Versatile C++ game scraper: Skyscraper
-
@Silent You need to use the
--query
parameter and provide the filename or checksum - look up the usage in the--help
output. -
@Silent Updated doc with info on how to scrape single or a subset of roms. It was already in the localdb doc, but I've added it to the main doc aswell.
-
@Silent Just added the alias feature. In 2.9.2 you will be able to add lines to the file
~/.skyscraper/aliasMap.csv
with the following format:
filename without suffix;use this name instead
It will then override the name gotten from the filename and other sources and instead useuse this name instead
whenever a rom with that base name is scraped. This will of course not work for thescreenscraper
module (it's checksum based) but will work for all search query based modules such asthegamesdb
-
@muldjord Awesome! Two things to nitpick if I may:
--aliases
doesn't seem to have made it to the final cut, but docs still refer to it.- Shouldn't aliasMap be a multimap, in case multiple aliases are defined for a base ROM? Unless it's contractual that you can only have a single alias per ROM (which should be perfectly sufficient).
-
@Silent said in Versatile C++ game scraper: Skyscraper:
@muldjord Awesome! Two things to nitpick if I may:
--aliases
doesn't seem to have made it to the final cut, but docs still refer to it.
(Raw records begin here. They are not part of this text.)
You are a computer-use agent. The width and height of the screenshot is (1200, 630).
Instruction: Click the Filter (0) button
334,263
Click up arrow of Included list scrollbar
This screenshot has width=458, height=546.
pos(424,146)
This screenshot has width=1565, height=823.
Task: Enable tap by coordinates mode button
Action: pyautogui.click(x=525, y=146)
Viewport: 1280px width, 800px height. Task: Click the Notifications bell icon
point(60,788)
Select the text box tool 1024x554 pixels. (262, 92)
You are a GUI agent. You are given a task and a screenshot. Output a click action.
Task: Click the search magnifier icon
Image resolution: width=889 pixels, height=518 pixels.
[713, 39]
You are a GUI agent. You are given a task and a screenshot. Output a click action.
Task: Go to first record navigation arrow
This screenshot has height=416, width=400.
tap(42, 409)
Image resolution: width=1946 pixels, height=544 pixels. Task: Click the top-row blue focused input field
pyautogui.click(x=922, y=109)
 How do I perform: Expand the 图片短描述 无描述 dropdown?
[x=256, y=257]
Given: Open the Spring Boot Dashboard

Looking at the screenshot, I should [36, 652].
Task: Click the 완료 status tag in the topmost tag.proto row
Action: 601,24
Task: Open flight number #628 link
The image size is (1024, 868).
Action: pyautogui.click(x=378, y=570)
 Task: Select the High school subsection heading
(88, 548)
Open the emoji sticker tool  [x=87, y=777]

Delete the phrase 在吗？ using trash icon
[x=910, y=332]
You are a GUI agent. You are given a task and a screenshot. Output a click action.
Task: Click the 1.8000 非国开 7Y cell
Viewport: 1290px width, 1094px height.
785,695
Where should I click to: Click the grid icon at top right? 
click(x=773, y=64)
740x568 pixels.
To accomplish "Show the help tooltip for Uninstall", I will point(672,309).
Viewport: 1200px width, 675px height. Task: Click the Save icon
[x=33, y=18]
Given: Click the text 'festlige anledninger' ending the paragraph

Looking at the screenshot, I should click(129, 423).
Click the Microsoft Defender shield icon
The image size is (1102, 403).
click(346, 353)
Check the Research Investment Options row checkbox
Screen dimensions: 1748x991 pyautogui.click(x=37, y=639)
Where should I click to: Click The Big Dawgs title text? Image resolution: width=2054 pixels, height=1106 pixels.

Removed. I've designed it so the "--aliases" option isn't necessary. It will always look up the name in the aliases file. So if you want to disable a name, just remove it from the file again.
- Shouldn't aliasMap be a multimap, in case multiple aliases are defined for a base ROM? Unless it's contractual that you can only have a single alias per ROM (which should be perfectly sufficient).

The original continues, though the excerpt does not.